### EJERCICIOS
1. Según el fragmento sobre Garcés, ¿qué universidad editó Libreta de apuntes?
2. Reproduce sin cambios el pasaje del fragmento sobre Garcés que comienza en las palabras "Gustavo Adolfo Garcés, Colombia, 1957" y termina después de "del trabajo lírico.".

### FRAGMENTO DE ORIGEN
^^^^^^^^^^^^^^^^
Gustavo Adolfo Garcés, Colombia, 1957

adolfo-garcesEl taller de la llama y Libreta de apuntes, son dos libros de Garcés comentados por Luis Germán Sierra y Rodrigo Zuleta. En ambos se destaca un sentido pedagógico, donde la brevedad responde a un sentido de justicia, a una intención estética.

 

 

Libreta de apuntes, de Gustavo Adolfo Garcés
Universidad Externado de Colombia, Facultad de Comunicación Social-Periodismo, Colección Un libro por centavos, Bogotá, 2006, 70 págs.

RODRIGO ZULETA

adolfo-garcesGustavo Adolfo Garcés reunió unos sesenta poemas en un librito titulado Libreta de apuntes, editado por la Universidad Externado de Colombia. Algunos de los poemas ya habían aparecido en otras colecciones, he contrastado en parte con Pequeño reino (1998). En general, el libro parece ser una antología personal a partir de la cual Garcés trata de mostrar su visión del trabajo lírico.
^^^^^^^^^^^^^^^^
### DATOS PROPORCIONADOS
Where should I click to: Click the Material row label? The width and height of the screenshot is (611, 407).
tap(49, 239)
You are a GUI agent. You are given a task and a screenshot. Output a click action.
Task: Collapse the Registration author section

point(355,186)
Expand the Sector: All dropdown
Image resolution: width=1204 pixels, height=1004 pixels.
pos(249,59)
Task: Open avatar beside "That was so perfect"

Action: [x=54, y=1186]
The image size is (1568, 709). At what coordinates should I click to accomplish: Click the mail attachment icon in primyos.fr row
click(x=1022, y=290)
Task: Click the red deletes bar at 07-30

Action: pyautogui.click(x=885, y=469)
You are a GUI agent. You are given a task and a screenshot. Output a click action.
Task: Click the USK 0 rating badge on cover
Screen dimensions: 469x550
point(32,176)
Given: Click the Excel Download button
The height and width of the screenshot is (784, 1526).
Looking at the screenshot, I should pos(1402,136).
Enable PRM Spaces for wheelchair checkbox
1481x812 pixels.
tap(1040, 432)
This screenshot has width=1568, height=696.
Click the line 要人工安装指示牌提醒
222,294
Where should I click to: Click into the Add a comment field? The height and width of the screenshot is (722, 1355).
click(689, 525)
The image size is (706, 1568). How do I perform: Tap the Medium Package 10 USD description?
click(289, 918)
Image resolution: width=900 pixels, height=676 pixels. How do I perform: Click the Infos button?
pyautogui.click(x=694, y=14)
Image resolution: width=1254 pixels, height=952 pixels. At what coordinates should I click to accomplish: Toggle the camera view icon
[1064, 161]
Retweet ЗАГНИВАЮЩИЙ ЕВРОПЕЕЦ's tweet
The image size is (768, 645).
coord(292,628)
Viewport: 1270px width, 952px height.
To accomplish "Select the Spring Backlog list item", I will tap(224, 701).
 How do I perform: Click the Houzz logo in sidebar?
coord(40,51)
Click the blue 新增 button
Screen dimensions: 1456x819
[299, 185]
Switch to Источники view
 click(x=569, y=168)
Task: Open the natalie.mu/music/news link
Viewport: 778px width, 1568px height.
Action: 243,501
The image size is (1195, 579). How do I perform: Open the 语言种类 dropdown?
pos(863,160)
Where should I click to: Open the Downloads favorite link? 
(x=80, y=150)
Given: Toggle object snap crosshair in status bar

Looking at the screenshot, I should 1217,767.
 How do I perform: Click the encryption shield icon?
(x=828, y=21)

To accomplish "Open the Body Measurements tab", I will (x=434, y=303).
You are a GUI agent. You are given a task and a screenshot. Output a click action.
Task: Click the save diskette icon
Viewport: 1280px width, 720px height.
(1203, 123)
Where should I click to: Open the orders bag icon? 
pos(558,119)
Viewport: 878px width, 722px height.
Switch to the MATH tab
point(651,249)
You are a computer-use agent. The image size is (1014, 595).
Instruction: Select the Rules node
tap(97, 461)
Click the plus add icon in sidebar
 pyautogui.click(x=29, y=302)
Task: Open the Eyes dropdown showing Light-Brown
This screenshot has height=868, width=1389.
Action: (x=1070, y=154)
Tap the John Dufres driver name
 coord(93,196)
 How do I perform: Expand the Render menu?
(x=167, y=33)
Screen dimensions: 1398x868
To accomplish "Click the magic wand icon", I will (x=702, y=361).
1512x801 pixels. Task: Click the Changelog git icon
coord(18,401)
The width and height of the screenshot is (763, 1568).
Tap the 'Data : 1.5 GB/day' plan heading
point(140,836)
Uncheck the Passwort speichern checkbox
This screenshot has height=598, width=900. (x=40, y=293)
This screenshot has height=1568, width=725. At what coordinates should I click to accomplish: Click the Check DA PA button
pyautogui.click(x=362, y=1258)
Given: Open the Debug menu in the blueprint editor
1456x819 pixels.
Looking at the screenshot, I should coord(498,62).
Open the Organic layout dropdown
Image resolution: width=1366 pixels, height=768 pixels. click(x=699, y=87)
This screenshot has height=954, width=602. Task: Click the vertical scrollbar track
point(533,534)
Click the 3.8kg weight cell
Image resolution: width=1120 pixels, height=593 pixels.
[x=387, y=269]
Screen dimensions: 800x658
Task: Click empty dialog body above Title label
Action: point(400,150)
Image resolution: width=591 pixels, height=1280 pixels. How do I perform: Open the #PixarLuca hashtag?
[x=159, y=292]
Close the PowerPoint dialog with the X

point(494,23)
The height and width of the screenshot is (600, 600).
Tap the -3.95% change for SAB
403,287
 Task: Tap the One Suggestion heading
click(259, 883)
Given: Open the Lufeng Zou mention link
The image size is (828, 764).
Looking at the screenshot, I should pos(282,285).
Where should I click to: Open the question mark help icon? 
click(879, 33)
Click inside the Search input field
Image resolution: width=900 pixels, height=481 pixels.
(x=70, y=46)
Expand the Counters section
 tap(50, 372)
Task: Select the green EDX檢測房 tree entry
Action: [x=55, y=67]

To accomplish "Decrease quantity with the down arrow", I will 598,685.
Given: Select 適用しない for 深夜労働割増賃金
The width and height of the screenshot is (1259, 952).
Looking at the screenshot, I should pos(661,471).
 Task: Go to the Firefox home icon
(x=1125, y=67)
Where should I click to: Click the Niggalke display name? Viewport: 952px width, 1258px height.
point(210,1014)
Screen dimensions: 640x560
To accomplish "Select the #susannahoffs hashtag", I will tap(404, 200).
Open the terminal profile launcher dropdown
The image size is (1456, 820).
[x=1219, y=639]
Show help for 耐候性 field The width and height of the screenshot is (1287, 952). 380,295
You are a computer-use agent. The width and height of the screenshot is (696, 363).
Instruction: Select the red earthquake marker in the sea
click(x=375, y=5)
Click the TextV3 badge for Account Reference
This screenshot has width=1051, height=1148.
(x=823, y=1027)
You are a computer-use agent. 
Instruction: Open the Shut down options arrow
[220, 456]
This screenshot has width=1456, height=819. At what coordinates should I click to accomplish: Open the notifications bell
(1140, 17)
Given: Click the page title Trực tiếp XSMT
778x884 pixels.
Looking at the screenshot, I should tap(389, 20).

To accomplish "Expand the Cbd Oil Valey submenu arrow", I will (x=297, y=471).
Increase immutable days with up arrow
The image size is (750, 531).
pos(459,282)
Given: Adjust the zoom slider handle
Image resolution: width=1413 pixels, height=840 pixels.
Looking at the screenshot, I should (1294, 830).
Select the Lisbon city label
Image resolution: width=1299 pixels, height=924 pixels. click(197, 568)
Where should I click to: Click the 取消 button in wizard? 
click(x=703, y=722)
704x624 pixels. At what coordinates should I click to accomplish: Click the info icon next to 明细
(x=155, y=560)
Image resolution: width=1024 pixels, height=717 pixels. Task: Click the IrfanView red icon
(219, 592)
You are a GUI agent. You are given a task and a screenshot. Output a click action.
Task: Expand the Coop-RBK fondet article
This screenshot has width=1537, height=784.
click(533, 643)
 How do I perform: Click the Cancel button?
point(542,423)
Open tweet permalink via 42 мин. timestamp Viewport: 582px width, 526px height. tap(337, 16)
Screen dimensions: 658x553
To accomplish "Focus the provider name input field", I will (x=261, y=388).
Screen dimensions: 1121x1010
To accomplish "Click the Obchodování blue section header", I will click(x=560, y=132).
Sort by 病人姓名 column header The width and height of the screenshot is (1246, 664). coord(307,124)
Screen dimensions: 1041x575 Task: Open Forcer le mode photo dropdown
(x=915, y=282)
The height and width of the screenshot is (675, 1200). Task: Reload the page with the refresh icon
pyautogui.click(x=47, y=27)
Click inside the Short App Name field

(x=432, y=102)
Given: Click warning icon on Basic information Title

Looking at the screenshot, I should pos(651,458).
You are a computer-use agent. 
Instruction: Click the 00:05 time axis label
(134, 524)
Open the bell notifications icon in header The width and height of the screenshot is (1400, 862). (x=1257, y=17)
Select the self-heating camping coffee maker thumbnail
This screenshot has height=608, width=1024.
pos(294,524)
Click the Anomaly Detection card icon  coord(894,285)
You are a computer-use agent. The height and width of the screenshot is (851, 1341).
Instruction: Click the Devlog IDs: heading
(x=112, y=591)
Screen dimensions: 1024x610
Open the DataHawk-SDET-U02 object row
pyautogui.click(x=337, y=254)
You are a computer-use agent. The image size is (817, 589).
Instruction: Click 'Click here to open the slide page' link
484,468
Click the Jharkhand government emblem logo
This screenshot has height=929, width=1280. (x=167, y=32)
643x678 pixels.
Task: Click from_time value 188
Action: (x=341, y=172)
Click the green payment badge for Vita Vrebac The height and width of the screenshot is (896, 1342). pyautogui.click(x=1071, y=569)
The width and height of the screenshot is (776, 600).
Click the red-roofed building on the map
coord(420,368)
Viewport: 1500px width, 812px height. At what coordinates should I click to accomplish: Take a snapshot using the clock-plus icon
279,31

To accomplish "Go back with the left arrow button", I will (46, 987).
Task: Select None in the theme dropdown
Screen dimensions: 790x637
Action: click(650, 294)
^^^^^^^^^^^^^^^^
### LAS RESPUESTAS
1. La Universidad Externado de Colombia.

2.
Gustavo Adolfo Garcés, Colombia, 1957

adolfo-garcesEl taller de la llama y Libreta de apuntes, son dos libros de Garcés comentados por Luis Germán Sierra y Rodrigo Zuleta. En ambos se destaca un sentido pedagógico, donde la brevedad responde a un sentido de justicia, a una intención estética.

 

 

Libreta de apuntes, de Gustavo Adolfo Garcés
Universidad Externado de Colombia, Facultad de Comunicación Social-Periodismo, Colección Un libro por centavos, Bogotá, 2006, 70 págs.

RODRIGO ZULETA

adolfo-garcesGustavo Adolfo Garcés reunió unos sesenta poemas en un librito titulado Libreta de apuntes, editado por la Universidad Externado de Colombia. Algunos de los poemas ya habían aparecido en otras colecciones, he contrastado en parte con Pequeño reino (1998). En general, el libro parece ser una antología personal a partir de la cual Garcés trata de mostrar su visión del trabajo lírico.